There are several changes to tax policy on the table in the United States under the Biden administration. The administration has discussed tax increases on high-income earners at some point in the future, while the timing is yet to be determined. If you are a business owner considering the sale of your company in the next few years, you may want to speed up your timeline because waiting could mean you have to pay higher taxes if laws do change.
Tax changes proposed for businesses include:
- Raising the corporate income tax rate from 21% to 28%
- Having U.S. companies pay a minimum 21% tax on foreign income.
- Upping the current minimum tax of profits earned by foreign subsidiaries of U.S. firms from 10% to 21%
- Requiring a 15% minimum book tax on companies with book incomes of over $100 million but that have not paid federal corporate income tax.
Tax changes proposed for individuals include:
- Restoring the maximum federal income tax rate from 37% to 39.6% for those earning over $400,000
- Taxing capital gains and dividends as ordinary income for those with income over $1 million
- Repealing some deductions and exemptions for those with incomes over $400,000
President Biden has said that he will not raise taxes on those with annual incomes under $400,000. The major factor with capital gains tax hikes is that they will make risky investments even riskier.
Also, the administration has suggested extending the Social Security tax to higher-income levels, lowering the estate tax exemption by around 50%, and rescinding the “step-up in basis” that allows investments passed to heirs tax-free. On top of that, the preferential treatment of carried interest could be affected, which is key to private equity firms and hedge funds.
Another possible provision includes the phasing out of qualified business income (QBI) deductions for those earning more than $400,000. Under current law, non-C-corporation taxpayers may deduct 20% of QBI from pass-through entities or qualified real estate trusts.
Biden’s tax proposals would reverse the significant tax reductions enacted by the 2017 Tax Cuts and Jobs Act (TCJA). Of course, all specific tax changes will need to be negotiated. But Democrats control the Senate, so they have the option to use the budget reconciliation process to approve some of Biden’s proposals. Additionally, the pandemic combined with the projected size of the federal debt and budget deficits will impact tax policy decisions.
There are also some current tax laws set to expire in the near future. Most of the TCJA’s provisions will run out by 2025. But some are set to do so much earlier, including:
- The immediate deduction of research & development (R&D) expenses replaced by five-year amortization
- The phasing down of bonus depreciation
2022 will usher in new rules requiring the capitalization of research expenditures. Prior to this year, business owners could take an immediate deduction for R&D expenses. But these costs can no longer be immediately deducted. Instead, they will have to be paid off and then deducted over a five-year period.
Bonus depreciation is another provision that will begin to phase out. It allows companies to deduct a percentage of the cost of assets the year they acquire them versus depreciating them over a period of years. Under the TCJA, certain businesses could write off 100% of the cost of eligible purchases and property. But after 2022, that 100% will begin to decrease by 20% each year, so 80% in 2023, 60% in 2024, and so on.
Significant tax savings can be found in the ability to deduct 100% of a large asset’s cost in the year of acquisition. Companies looking to make significant fixed asset purchases in the next few years may want to do so before bonus depreciation starts to taper off.

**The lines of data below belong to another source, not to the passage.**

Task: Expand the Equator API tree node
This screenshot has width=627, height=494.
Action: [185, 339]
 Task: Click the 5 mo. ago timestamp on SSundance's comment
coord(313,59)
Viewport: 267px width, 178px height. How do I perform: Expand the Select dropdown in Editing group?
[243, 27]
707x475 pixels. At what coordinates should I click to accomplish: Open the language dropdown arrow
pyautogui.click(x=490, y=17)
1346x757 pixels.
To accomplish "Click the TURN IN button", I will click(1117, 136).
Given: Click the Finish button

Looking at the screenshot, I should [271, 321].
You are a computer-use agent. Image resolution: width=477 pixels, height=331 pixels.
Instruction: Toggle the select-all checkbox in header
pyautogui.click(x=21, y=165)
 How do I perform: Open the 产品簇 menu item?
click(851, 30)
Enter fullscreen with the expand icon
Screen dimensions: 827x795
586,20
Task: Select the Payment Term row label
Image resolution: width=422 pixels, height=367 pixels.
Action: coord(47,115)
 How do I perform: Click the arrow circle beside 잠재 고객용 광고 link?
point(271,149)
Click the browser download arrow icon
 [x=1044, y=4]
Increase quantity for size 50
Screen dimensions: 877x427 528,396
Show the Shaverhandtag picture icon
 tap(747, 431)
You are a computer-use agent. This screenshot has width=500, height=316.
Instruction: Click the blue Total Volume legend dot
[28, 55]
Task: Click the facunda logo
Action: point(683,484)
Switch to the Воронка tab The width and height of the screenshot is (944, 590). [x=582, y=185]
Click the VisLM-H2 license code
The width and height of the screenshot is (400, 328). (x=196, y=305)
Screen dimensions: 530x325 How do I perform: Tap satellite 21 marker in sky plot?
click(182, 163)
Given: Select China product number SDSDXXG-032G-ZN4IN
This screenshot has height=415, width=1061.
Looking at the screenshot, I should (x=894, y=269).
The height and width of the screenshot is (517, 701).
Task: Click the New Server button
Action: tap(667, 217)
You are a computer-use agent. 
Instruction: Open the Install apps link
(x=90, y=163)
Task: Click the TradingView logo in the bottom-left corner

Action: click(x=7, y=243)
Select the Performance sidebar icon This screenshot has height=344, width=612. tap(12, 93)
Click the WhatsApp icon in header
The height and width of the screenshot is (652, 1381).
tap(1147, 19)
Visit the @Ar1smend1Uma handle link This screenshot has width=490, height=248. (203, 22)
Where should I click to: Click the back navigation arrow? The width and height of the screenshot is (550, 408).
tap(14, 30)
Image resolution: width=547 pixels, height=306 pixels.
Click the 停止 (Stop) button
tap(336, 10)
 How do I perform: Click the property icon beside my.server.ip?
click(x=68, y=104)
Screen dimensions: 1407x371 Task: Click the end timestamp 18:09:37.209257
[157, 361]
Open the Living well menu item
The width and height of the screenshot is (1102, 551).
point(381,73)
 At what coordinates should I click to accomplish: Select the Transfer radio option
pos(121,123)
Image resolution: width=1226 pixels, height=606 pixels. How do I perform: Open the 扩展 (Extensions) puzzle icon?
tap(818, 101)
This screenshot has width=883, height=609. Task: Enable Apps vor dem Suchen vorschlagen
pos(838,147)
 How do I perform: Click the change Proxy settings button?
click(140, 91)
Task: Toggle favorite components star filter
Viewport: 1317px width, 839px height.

The House of Representatives has also offered two other tax proposals that could impact M&A transactions. The first is a provision that allows S corporations to reorganize as partnerships in a tax-free manner for a two-year period. This provision could make S corps more attractive to potential buyers because it un-complicates transactions. The second is a proposal to limit the exclusion on qualified small business stock under Section 1202 for those with adjusted gross income over $400,000, as well as any estate or trust. It would eliminate the special 75% and 100% exclusion rates, but the baseline 50% exclusion would remain in place for everyone. This could increase taxes for sellers who have organized as a C corporation.
For business owners thinking about selling, you may want to consider getting ahead of these potential tax policy changes while you still can. Keep in mind that it can take several months to sell a company, so the sooner you act, the better off you may be in the long run.